> **WORK REQUEST**: As output, give the exact lines from the one containing "The height and" through the end of the listing below, both included, without the pictures.

━━━ INPUT FOR THIS TASK ━━━

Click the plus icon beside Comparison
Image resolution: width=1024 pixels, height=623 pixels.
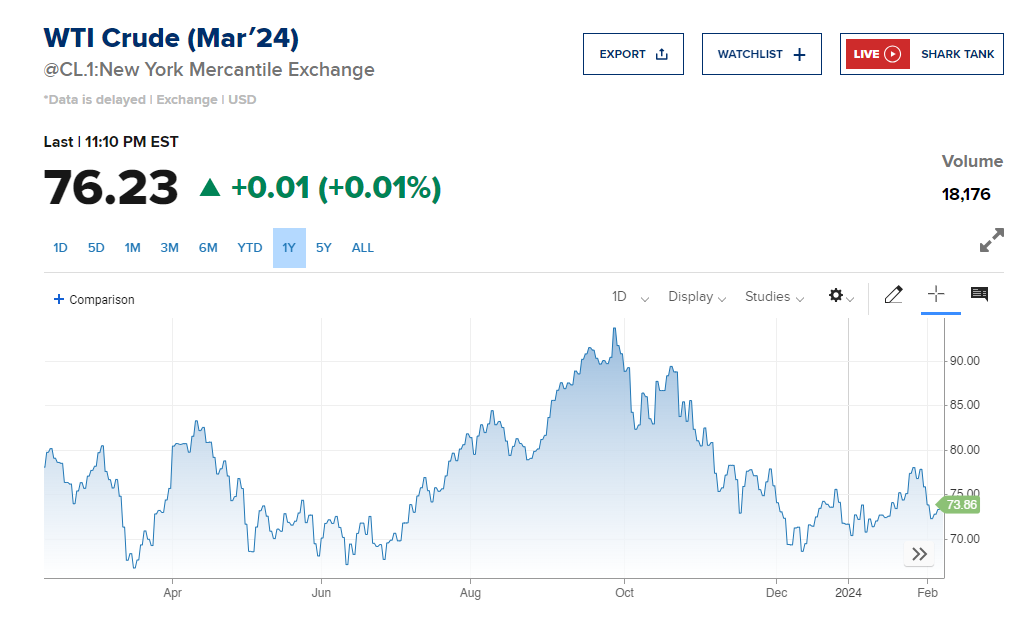tap(59, 299)
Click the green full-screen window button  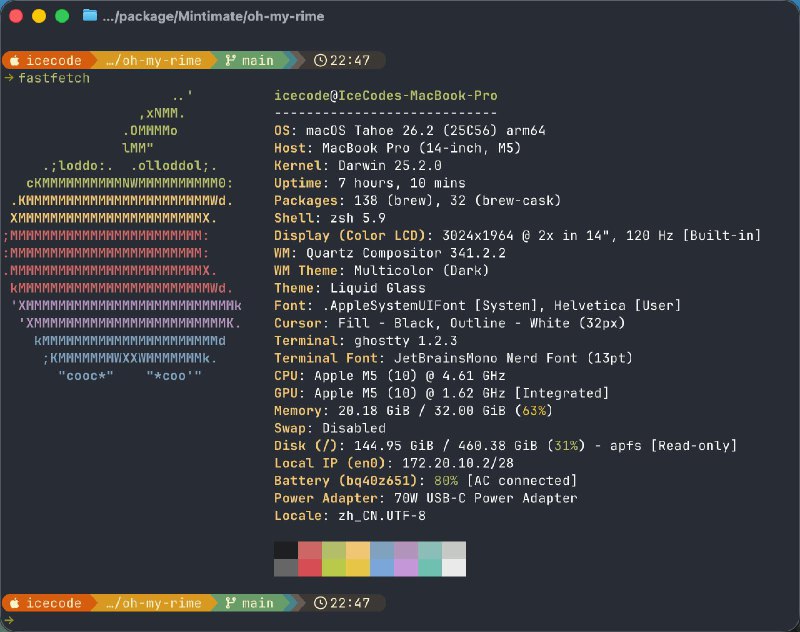(x=62, y=16)
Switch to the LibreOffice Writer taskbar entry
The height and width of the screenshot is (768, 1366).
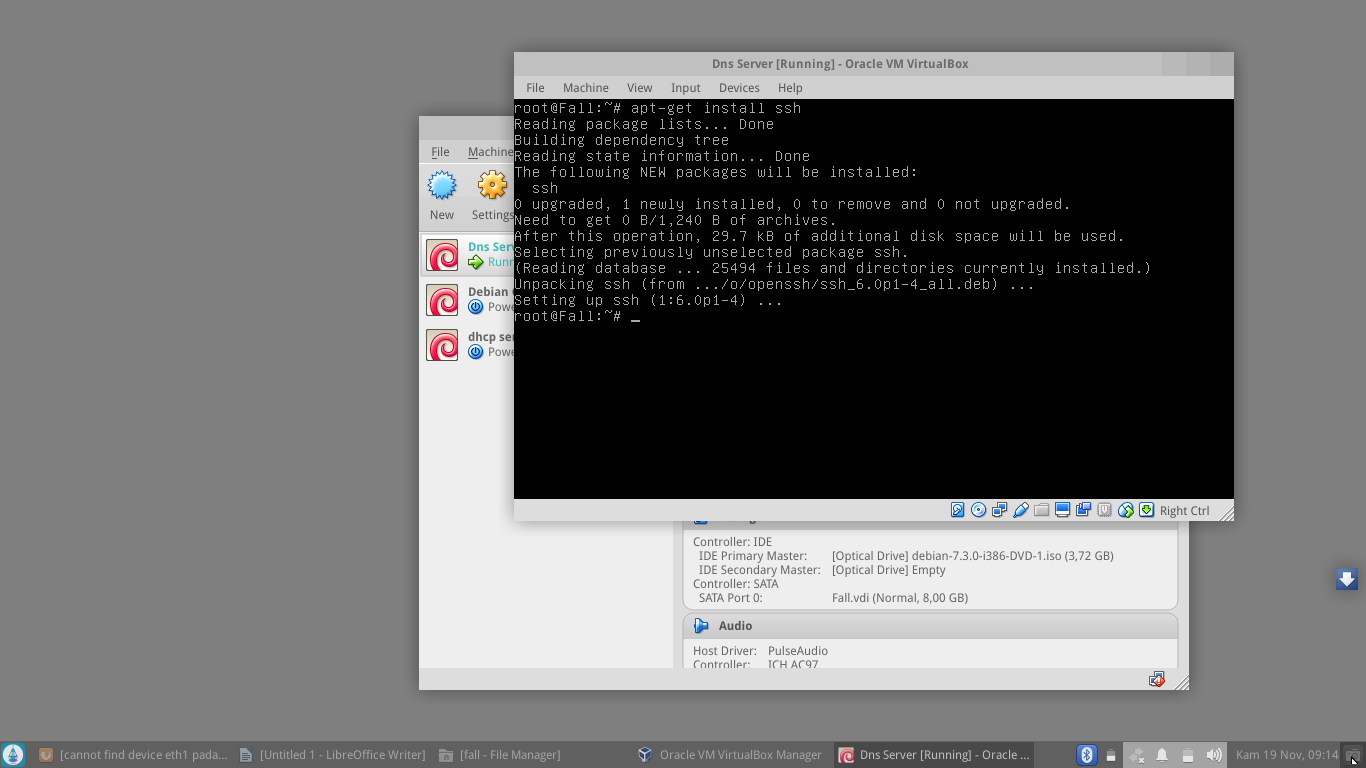coord(340,754)
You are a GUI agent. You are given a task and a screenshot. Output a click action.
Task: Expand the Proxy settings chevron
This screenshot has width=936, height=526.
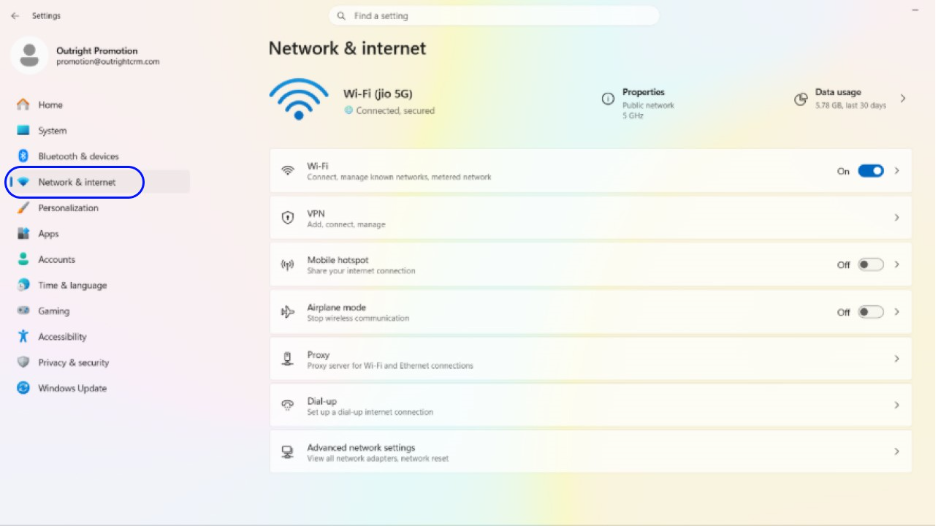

━━━

> **OUTPUT BELOW**:
The height and width of the screenshot is (768, 1366).
coord(340,754)
You are a GUI agent. You are given a task and a screenshot. Output a click action.
Task: Expand the Proxy settings chevron
This screenshot has width=936, height=526.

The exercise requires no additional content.